Ce dimanche 18 mai, à Bamako, comme le chantait le duo du défunt Amadou et son veuve Mariam, « c’est le jour des mariages ». Au centre-ville, les cortèges s’enchaînent. Dans un quartier périphérique, l’arrivée d’un couple fraîchement marié attire les regards. La mariée, en robe blanche, est accompagnée d’un époux en boubou blanc. À leurs côtés, une griotte micro en main s’adresse au père de la jeune femme : « Les griots de Bamako ont faim. Nous demandons aux nobles hommes de nous donner à manger. Coulibaly, sois fier, car tout le monde n’a pas la chance de marier sa fille ».

Un vieux griot renchérit, en s’égosillant : « C’est le respect de la parole donnée qui fait la différence entre les hommes. Et tu as toujours tenu tes promesses. Tu es un homme digne. Nous sommes tous ici pour l’argent. »
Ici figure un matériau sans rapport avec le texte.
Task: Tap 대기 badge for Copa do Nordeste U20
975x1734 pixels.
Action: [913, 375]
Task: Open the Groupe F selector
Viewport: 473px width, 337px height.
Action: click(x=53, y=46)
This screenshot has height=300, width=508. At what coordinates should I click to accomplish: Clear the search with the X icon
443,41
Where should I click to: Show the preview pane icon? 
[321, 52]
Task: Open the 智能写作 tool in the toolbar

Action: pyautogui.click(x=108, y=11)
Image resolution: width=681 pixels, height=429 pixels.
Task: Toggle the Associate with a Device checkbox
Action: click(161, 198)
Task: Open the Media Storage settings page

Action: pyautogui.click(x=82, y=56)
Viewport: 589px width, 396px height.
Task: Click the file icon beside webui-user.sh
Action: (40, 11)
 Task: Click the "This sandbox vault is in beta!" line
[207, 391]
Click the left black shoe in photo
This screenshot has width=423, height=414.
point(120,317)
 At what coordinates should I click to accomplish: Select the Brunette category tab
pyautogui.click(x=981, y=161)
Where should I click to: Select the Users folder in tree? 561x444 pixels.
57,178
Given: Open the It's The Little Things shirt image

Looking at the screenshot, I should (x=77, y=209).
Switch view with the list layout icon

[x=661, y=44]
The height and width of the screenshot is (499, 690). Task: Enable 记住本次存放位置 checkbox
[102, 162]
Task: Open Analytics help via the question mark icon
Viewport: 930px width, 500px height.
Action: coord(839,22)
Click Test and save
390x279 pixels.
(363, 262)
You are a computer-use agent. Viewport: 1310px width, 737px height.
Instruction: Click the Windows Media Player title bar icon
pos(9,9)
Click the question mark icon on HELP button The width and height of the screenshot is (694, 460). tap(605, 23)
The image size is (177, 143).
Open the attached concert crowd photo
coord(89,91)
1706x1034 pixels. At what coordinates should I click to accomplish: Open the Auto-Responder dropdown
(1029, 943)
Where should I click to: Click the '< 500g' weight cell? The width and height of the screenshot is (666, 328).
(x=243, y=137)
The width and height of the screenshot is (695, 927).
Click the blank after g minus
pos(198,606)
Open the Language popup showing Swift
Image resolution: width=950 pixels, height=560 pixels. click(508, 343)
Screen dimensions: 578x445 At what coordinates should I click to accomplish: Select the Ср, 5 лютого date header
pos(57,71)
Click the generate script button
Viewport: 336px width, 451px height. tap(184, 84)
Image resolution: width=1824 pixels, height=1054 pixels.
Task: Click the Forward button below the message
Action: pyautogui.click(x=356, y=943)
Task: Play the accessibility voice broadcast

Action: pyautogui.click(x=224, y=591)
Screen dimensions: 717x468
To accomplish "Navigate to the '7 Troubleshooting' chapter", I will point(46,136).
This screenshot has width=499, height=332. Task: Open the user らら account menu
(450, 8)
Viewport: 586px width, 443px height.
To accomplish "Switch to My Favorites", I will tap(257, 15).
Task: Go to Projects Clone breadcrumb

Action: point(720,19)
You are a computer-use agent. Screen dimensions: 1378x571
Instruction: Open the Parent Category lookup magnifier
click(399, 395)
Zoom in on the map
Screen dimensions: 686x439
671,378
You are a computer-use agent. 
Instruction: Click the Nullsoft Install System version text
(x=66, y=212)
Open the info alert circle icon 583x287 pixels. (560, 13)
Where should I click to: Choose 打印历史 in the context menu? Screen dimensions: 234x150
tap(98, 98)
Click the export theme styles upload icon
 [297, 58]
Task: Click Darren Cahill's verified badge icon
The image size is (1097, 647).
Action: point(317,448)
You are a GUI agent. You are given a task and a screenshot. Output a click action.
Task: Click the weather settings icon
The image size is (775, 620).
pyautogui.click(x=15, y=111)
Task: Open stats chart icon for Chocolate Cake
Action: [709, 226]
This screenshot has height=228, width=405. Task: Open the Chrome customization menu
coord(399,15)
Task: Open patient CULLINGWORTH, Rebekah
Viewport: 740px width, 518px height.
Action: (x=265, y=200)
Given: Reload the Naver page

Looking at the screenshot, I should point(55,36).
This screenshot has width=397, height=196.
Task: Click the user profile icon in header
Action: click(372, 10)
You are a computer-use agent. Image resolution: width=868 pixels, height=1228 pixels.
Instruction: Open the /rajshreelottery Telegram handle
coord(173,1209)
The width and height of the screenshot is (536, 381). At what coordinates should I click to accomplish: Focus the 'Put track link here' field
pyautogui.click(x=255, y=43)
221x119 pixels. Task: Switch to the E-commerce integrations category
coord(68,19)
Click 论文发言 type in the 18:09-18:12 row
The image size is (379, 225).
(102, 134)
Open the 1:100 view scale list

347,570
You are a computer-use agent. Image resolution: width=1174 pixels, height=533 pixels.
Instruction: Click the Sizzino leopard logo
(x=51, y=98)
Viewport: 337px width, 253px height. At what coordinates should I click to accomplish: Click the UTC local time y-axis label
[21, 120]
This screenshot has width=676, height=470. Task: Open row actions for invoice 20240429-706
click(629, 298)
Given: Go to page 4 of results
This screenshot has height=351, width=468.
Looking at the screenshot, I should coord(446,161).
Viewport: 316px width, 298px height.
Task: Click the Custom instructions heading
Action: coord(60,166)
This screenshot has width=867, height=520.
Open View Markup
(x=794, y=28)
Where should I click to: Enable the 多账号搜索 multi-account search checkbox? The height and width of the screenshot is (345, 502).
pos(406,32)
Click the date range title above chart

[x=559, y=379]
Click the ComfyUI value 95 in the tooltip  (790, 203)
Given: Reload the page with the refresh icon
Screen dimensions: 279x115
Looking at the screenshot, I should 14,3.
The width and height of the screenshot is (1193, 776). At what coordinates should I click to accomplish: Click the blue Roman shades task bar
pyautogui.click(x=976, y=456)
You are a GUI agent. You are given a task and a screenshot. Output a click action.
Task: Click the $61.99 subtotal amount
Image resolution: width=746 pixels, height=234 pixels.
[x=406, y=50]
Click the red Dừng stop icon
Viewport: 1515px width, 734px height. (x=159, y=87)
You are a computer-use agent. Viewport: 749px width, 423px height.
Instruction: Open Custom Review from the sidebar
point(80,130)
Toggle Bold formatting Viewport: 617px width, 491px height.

DEVOIR MORAL OU QUETE D’ARGENT – Ce genre de discours agace certains observateurs. Pour Salimata Fomba, femme au foyer, les griots ont délaissé leur vocation. « Aujourd’hui, ils ne s’intéressent qu’aux personnes riches. Lors des mariages, j’ai peur qu’un griot parle de moi. Ils poussent les gens à aller au-delà de leurs moyens. Si vous ne casquez pas, vous n’aurez pas droit à des éloges », se désole-t-elle.

Même constat chez Issiaka Dembélé, qui lie l’augmentation des divorces au changement des griots dans leur rôle traditionnel. « Avant, ils intervenaient pour réconcilier les époux. Aujourd’hui, ils ne sont présents que dans les cérémonies festives », dit-il.

Adama Diabaté, griot à Bamako, se défend : « Nous n’avons pas d’autres métiers. J’informe les gens des cérémonies mais, souvent, je ne reçois rien. Nous méritons une récompense. »

Le statut de griot ne s’acquiert pas, il se transmet. « On ne devient pas griot, on naît griot. Ce n’est pas une ethnie, mais une fonction héréditaire », explique Bourama Soumano. Il avance que la crise des griots s’inscrit dans un effritement général des repères sociaux. « Ce n’est pas que les griots qui ont failli. Les notables et les autorités aussi. Autrefois, notre parole était écoutée. Aujourd’hui, elle ne compte plus », regrette-t-il.

Autre facteur de cette mutation est l’absence de cadre juridique. « L’État n’a prévu aucune loi reconnaissant notre rôle. Jadis, nous étions conseillers, éducateurs, animateurs. Toutes ces fonctions nous ont été arrachées », déplore Djeli Soumano.

Dr El Hadji Ousmane Boré, historien à la Faculté d’histoire et géographie de Bamako, rappelle le rôle central des griots dans les sociétés anciennes. « Ils servaient de contre-pouvoir dans les régimes monarchiques. Un roi pouvait tout décider mais, seul le griot pouvait le faire réfléchir en invoquant ses ancêtres », argumente-t-il. Mais le professeur note une dérive : « Aujourd’hui, qui sont les vrais griots ? L’argent a tout corrompu. Ce métier noble est devenu une activité mercantile. »

Pour lui, une solution existe. « Il faut créer une école pour griots, avec des formations en éthique, histoire et communication. Des associations existent mais, il faut une volonté politique pour encadrer cette pratique », propose-t-il.

Kemoko Diabaté, étudiant -journaliste passionné d’histoire des griots et grio de naissance lui-même, déplore qu’autrefois, les griots ne mendiaient pas. « Ils avaient un vrai pouvoir : celui de la parole. Aujourd’hui, certains suivent les mariages dans la rue, demandent le nom des gens et improvisent des louanges. Ce n’est pas cela un griot », explique-t-il.

Il retrace le déclin de la fonction, amorcé, selon lui, au XVIIe siècle. « Avec l’arrivée des colons et la disparition des souverains, les griots ont perdu leur place. Ils sont devenus tailleurs, commerçants ou griots ambulants », ajoute-t-il. Ajoutant que l’introduction de la guitare a transformé leur art. L’oralité est devenue un moyen de survie. « Aujourd’hui, rares sont ceux qui perpétuent les vraies valeurs », conclu-t-il.